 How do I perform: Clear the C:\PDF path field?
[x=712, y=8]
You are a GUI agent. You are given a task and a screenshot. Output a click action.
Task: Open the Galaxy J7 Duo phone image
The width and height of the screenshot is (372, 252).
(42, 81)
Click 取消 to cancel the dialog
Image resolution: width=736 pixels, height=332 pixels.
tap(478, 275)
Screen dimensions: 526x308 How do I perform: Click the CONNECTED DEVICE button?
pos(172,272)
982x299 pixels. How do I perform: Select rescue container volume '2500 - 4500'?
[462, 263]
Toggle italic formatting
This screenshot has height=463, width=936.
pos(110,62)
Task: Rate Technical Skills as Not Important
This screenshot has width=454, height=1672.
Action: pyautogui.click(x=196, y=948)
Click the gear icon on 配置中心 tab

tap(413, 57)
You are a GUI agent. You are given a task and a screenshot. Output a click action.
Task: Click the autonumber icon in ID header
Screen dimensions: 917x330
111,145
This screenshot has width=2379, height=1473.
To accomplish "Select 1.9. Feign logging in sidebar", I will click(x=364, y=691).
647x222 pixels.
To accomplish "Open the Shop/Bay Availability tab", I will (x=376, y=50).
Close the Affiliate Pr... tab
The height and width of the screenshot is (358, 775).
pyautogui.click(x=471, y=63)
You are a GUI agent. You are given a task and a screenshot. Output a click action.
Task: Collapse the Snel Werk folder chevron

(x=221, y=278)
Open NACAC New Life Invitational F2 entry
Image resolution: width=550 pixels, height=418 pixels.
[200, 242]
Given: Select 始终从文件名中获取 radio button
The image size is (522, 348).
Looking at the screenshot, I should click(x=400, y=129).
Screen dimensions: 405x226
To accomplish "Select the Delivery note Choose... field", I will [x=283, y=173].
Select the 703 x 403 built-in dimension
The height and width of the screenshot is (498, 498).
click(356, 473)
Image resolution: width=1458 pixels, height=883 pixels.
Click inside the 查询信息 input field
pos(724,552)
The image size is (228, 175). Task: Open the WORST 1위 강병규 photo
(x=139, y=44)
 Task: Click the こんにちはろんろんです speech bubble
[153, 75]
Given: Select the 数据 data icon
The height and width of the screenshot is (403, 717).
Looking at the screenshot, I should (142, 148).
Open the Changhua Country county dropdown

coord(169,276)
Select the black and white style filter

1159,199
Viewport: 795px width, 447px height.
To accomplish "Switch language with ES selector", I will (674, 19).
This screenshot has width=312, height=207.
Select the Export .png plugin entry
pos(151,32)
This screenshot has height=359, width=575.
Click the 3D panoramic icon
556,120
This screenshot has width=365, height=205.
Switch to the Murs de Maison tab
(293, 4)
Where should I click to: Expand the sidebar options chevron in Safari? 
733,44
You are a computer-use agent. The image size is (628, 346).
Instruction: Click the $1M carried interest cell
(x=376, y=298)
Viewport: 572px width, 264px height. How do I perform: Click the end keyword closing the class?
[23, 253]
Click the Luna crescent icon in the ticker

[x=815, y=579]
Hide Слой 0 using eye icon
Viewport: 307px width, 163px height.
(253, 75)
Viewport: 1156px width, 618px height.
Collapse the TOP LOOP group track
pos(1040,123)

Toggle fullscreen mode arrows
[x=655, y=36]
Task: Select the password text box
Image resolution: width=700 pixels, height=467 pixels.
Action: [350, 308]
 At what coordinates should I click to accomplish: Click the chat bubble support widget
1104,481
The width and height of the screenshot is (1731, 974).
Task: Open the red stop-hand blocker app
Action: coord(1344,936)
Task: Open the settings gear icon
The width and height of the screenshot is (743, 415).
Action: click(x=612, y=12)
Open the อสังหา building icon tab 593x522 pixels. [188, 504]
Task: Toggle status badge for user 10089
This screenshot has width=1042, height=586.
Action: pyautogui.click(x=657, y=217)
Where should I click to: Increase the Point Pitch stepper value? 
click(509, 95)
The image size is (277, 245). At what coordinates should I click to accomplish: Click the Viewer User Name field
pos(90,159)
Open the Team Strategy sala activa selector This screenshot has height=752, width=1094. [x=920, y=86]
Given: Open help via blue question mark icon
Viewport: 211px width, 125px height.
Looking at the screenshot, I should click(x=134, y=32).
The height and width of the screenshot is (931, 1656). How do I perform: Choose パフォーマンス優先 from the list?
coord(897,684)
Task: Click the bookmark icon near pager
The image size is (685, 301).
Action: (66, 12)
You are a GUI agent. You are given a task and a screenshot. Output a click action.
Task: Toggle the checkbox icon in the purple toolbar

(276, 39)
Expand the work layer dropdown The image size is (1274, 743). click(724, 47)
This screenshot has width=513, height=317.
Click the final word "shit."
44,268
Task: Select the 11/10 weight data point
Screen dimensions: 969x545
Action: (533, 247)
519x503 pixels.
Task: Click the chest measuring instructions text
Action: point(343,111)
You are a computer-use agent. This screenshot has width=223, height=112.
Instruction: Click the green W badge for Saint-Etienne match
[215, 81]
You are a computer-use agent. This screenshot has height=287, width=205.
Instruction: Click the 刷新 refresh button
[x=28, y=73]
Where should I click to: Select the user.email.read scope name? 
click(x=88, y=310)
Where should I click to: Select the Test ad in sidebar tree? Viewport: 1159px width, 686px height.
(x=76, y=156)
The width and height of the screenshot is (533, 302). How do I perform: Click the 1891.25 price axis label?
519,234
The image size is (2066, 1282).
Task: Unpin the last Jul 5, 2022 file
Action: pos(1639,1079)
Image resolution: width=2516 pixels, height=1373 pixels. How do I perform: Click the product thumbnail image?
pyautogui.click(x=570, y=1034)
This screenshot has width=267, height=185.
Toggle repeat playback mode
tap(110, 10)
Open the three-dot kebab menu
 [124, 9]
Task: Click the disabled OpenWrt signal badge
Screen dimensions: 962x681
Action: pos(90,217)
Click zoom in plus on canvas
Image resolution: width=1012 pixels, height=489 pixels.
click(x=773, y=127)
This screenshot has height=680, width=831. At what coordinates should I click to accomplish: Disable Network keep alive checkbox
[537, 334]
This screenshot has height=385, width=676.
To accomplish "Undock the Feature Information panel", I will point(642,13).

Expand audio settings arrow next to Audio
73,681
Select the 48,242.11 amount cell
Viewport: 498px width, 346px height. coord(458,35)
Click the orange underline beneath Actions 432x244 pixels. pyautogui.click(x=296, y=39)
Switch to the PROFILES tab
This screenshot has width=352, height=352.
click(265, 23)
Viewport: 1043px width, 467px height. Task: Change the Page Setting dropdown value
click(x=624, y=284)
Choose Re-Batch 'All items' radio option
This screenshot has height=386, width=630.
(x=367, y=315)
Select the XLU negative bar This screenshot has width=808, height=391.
::::::
— AIM —
Copy all of the material above word for word, leaving every line unchanged.

— ANSWER FOR THIS EXERCISE —
 How do I perform: Clear the C:\PDF path field?
[x=712, y=8]
You are a GUI agent. You are given a task and a screenshot. Output a click action.
Task: Open the Galaxy J7 Duo phone image
The width and height of the screenshot is (372, 252).
(42, 81)
Click 取消 to cancel the dialog
Image resolution: width=736 pixels, height=332 pixels.
tap(478, 275)
Screen dimensions: 526x308 How do I perform: Click the CONNECTED DEVICE button?
pos(172,272)
982x299 pixels. How do I perform: Select rescue container volume '2500 - 4500'?
[462, 263]
Toggle italic formatting
This screenshot has height=463, width=936.
pos(110,62)
Task: Rate Technical Skills as Not Important
This screenshot has width=454, height=1672.
Action: pyautogui.click(x=196, y=948)
Click the gear icon on 配置中心 tab

tap(413, 57)
You are a GUI agent. You are given a task and a screenshot. Output a click action.
Task: Click the autonumber icon in ID header
Screen dimensions: 917x330
111,145
This screenshot has width=2379, height=1473.
To accomplish "Select 1.9. Feign logging in sidebar", I will click(x=364, y=691).
647x222 pixels.
To accomplish "Open the Shop/Bay Availability tab", I will (x=376, y=50).
Close the Affiliate Pr... tab
The height and width of the screenshot is (358, 775).
pyautogui.click(x=471, y=63)
You are a GUI agent. You are given a task and a screenshot. Output a click action.
Task: Collapse the Snel Werk folder chevron

(x=221, y=278)
Open NACAC New Life Invitational F2 entry
Image resolution: width=550 pixels, height=418 pixels.
[200, 242]
Given: Select 始终从文件名中获取 radio button
The image size is (522, 348).
Looking at the screenshot, I should click(x=400, y=129).
Screen dimensions: 405x226
To accomplish "Select the Delivery note Choose... field", I will [x=283, y=173].
Select the 703 x 403 built-in dimension
The height and width of the screenshot is (498, 498).
click(356, 473)
Image resolution: width=1458 pixels, height=883 pixels.
Click inside the 查询信息 input field
pos(724,552)
The image size is (228, 175). Task: Open the WORST 1위 강병규 photo
(x=139, y=44)
 Task: Click the こんにちはろんろんです speech bubble
[153, 75]
Given: Select the 数据 data icon
The height and width of the screenshot is (403, 717).
Looking at the screenshot, I should (142, 148).
Open the Changhua Country county dropdown

coord(169,276)
Select the black and white style filter

1159,199
Viewport: 795px width, 447px height.
To accomplish "Switch language with ES selector", I will (674, 19).
This screenshot has width=312, height=207.
Select the Export .png plugin entry
pos(151,32)
This screenshot has height=359, width=575.
Click the 3D panoramic icon
556,120
This screenshot has width=365, height=205.
Switch to the Murs de Maison tab
(293, 4)
Where should I click to: Expand the sidebar options chevron in Safari? 
733,44
You are a computer-use agent. The image size is (628, 346).
Instruction: Click the $1M carried interest cell
(x=376, y=298)
Viewport: 572px width, 264px height. How do I perform: Click the end keyword closing the class?
[23, 253]
Click the Luna crescent icon in the ticker

[x=815, y=579]
Hide Слой 0 using eye icon
Viewport: 307px width, 163px height.
(253, 75)
Viewport: 1156px width, 618px height.
Collapse the TOP LOOP group track
pos(1040,123)

Toggle fullscreen mode arrows
[x=655, y=36]
Task: Select the password text box
Image resolution: width=700 pixels, height=467 pixels.
Action: [350, 308]
 At what coordinates should I click to accomplish: Click the chat bubble support widget
1104,481
The width and height of the screenshot is (1731, 974).
Task: Open the red stop-hand blocker app
Action: coord(1344,936)
Task: Open the settings gear icon
The width and height of the screenshot is (743, 415).
Action: click(x=612, y=12)
Open the อสังหา building icon tab 593x522 pixels. [188, 504]
Task: Toggle status badge for user 10089
This screenshot has width=1042, height=586.
Action: pyautogui.click(x=657, y=217)
Where should I click to: Increase the Point Pitch stepper value? 
click(509, 95)
The image size is (277, 245). At what coordinates should I click to accomplish: Click the Viewer User Name field
pos(90,159)
Open the Team Strategy sala activa selector This screenshot has height=752, width=1094. [x=920, y=86]
Given: Open help via blue question mark icon
Viewport: 211px width, 125px height.
Looking at the screenshot, I should click(x=134, y=32).
The height and width of the screenshot is (931, 1656). How do I perform: Choose パフォーマンス優先 from the list?
coord(897,684)
Task: Click the bookmark icon near pager
The image size is (685, 301).
Action: (66, 12)
You are a GUI agent. You are given a task and a screenshot. Output a click action.
Task: Toggle the checkbox icon in the purple toolbar

(276, 39)
Expand the work layer dropdown The image size is (1274, 743). click(724, 47)
This screenshot has width=513, height=317.
Click the final word "shit."
44,268
Task: Select the 11/10 weight data point
Screen dimensions: 969x545
Action: (533, 247)
519x503 pixels.
Task: Click the chest measuring instructions text
Action: point(343,111)
You are a computer-use agent. This screenshot has width=223, height=112.
Instruction: Click the green W badge for Saint-Etienne match
[215, 81]
You are a computer-use agent. This screenshot has height=287, width=205.
Instruction: Click the 刷新 refresh button
[x=28, y=73]
Where should I click to: Select the user.email.read scope name? 
click(x=88, y=310)
Where should I click to: Select the Test ad in sidebar tree? Viewport: 1159px width, 686px height.
(x=76, y=156)
The width and height of the screenshot is (533, 302). How do I perform: Click the 1891.25 price axis label?
519,234
The image size is (2066, 1282).
Task: Unpin the last Jul 5, 2022 file
Action: pos(1639,1079)
Image resolution: width=2516 pixels, height=1373 pixels. How do I perform: Click the product thumbnail image?
pyautogui.click(x=570, y=1034)
This screenshot has width=267, height=185.
Toggle repeat playback mode
tap(110, 10)
Open the three-dot kebab menu
 [124, 9]
Task: Click the disabled OpenWrt signal badge
Screen dimensions: 962x681
Action: pos(90,217)
Click zoom in plus on canvas
Image resolution: width=1012 pixels, height=489 pixels.
click(x=773, y=127)
This screenshot has height=680, width=831. At what coordinates should I click to accomplish: Disable Network keep alive checkbox
[537, 334]
This screenshot has height=385, width=676.
To accomplish "Undock the Feature Information panel", I will point(642,13).

Expand audio settings arrow next to Audio
73,681
Select the 48,242.11 amount cell
Viewport: 498px width, 346px height. coord(458,35)
Click the orange underline beneath Actions 432x244 pixels. pyautogui.click(x=296, y=39)
Switch to the PROFILES tab
This screenshot has width=352, height=352.
click(265, 23)
Viewport: 1043px width, 467px height. Task: Change the Page Setting dropdown value
click(x=624, y=284)
Choose Re-Batch 'All items' radio option
This screenshot has height=386, width=630.
(x=367, y=315)
Select the XLU negative bar This screenshot has width=808, height=391.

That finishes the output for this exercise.